An Integral involving nature logarithm

Question

I wish to find the closed form expression of the following integral $$\int\limits_{0}^1\frac{\log^{p-1}(x)}{x}\log\left(\frac{2}{1+\sqrt{1+x}}\right)dx=?\quad(p\in\mathbb{N}).$$ By using the identity \begin{align}\label{b1} \sum\limits_{n=1}^\infty \frac{x^n}{4^n n} \binom{2n}{n} =2\log\left(\frac{2}{1+\sqrt{1-x}}\right), \end{align} we can find that $$\int\limits_{0}^1\frac{\log^{p-1}(x)}{x}\log\left(\frac{2}{1+\sqrt{1+x}}\right)dx=\frac{(-1)^{p-1}(p-1)!}{2}\sum\limits_{n=1}^\infty \frac{(-1)^n}{4^n n^{p+1}}\binom{2n}{n}.$$

Answer 1

The latter series is quite easy only when $p+1 = 0$, which doesn't belong to your case, or when $p+1 = 1$, which might be your case depending on how you define the set $\mathbb{N}$, which usually doesn't take the zero into account.

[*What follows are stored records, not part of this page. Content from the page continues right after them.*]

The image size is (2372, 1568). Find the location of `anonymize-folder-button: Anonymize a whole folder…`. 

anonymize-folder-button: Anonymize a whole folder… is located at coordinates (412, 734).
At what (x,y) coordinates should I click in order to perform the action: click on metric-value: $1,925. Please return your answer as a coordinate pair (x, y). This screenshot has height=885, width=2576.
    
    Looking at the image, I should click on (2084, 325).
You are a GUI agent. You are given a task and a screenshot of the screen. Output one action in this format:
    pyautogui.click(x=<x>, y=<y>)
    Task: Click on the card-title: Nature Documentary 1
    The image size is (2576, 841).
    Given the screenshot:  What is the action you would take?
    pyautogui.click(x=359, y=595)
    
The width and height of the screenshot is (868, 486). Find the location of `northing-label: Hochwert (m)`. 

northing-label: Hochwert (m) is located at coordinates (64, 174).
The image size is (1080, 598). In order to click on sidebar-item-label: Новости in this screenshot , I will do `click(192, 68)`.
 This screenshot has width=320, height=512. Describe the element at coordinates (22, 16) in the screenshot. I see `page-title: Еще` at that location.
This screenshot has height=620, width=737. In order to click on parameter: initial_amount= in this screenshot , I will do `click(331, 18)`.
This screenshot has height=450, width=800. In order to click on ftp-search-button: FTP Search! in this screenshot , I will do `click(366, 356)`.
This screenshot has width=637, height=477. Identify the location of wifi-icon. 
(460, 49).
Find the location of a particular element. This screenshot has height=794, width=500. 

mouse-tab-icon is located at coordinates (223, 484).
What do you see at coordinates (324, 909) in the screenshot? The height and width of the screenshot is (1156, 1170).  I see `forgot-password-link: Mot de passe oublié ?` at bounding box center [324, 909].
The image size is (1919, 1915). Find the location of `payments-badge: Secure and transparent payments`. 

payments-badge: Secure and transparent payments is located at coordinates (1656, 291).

Assuming then $p\in\mathbb{W}$, where $\mathbb{W}$ denotes the Whole set, that is, $$\mathbb{W} = \{\mathbb{N} + \{0\}\}$$

we find that the latter series converges to

$$\ln(4) - 2\ln(1 + \sqrt{2})$$

Considering that I'm talking about the series only, the coefficient in front of it becomes trivial for $p = 0$.

All the other cases, where $p+1 = k$, $k>1$ make the series to converge as well but you won't fine any close numerical forms, in terms of elementary functions or values, but only via HyperGeometric Functions (Google for more).

The only closed form is then the one for $p = 0$, taking your range of definition for $p$.